With Higuchi otherwise occupied after co-writing and directing last year’s ’Shin Ultraman’, Anno is the primary creative shot-caller on this adaptation of the classic manga and television series ‘Kamen Rider’. The titular hero is Takeshi Hongo, a young man unexpectedly thrust into a war against SHOCKER: a shadowy organization run by a misguided artificial intelligence responsible for the creation of super-powered human-animal hybrids.

Hongo is transformed into the legendary Kamen Rider in order to take on SHOCKER, imbuing him with the powers of the grasshopper: enhanced strength, speed, and an incredibly cool matching costume and motorcycle. You’ll have a sense of whether this is the kind of movie for you within the opening ten minutes, in which Hongo demonstrates his new abilities by fighting off agents of SHOCKER, delivering powerful blows that reduce their heads to scarlet mess. 

It’s simultaneously absurd and sincere in its efforts, leaning into the charming production values of the original television series and finding new angles on existing ideas. The film’s pacing does suffer from having to condense decades’ worth of episodic story-telling into the constraints of a single feature film, but that frantic pace and maximalism is also one of its inherent strengths.

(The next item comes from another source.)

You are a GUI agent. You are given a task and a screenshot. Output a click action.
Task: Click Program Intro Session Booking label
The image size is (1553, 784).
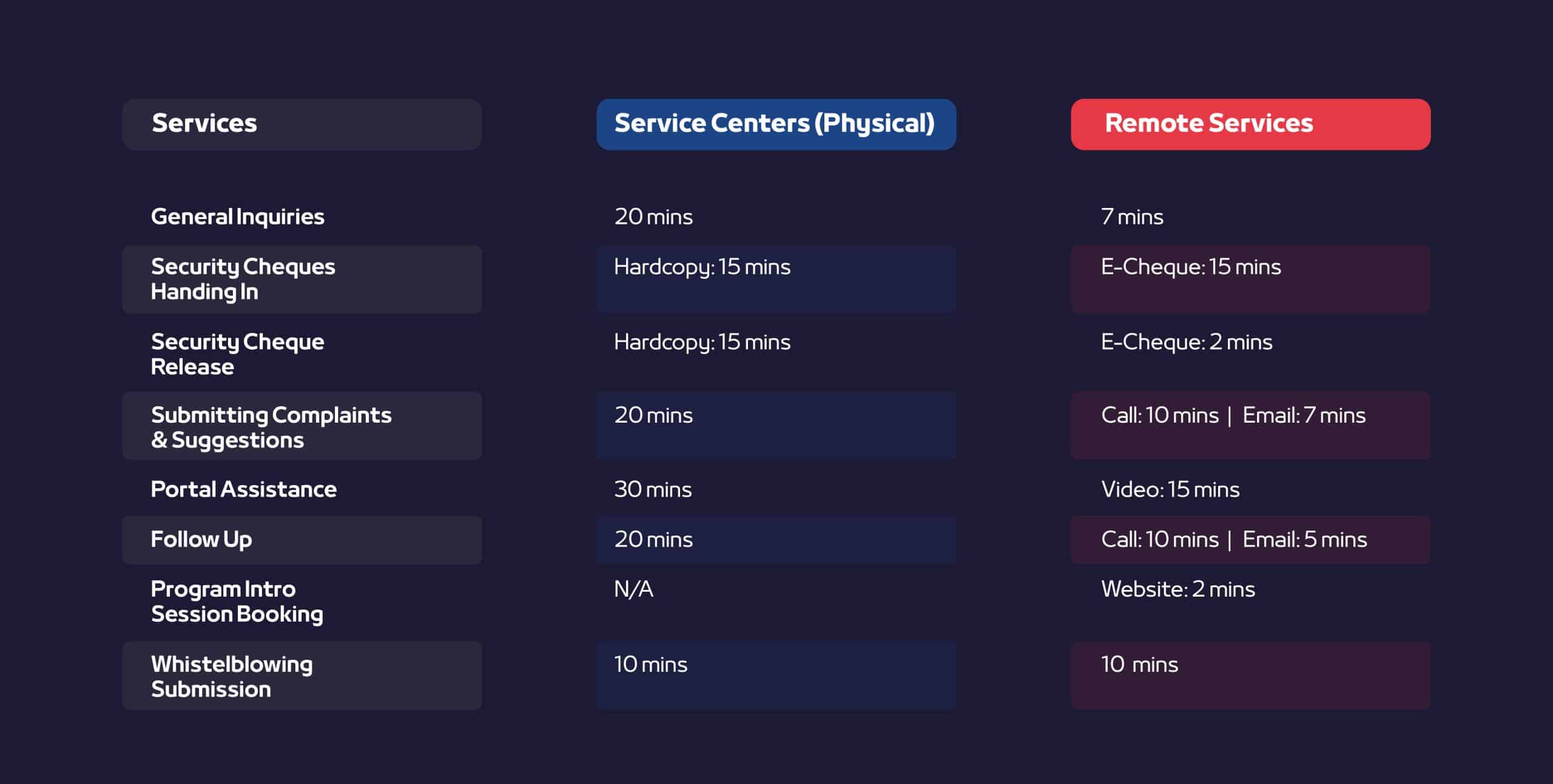click(237, 601)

Like ‘Shin Godzilla’ and ‘Shin Ultraman’ before it, ‘Shin Kamen Rider’ is as much a love letter to its source material as it is an attempt to re-contextualise that love for a more modern audience – without the cynicism or self-consciousness that plagues similar efforts from Hollywood studios. Issues of pacing or occasional questionable production choices (a few too many iPhone shots, perhaps) are entirely forgivable when a movie has this much panache flowing through its veins.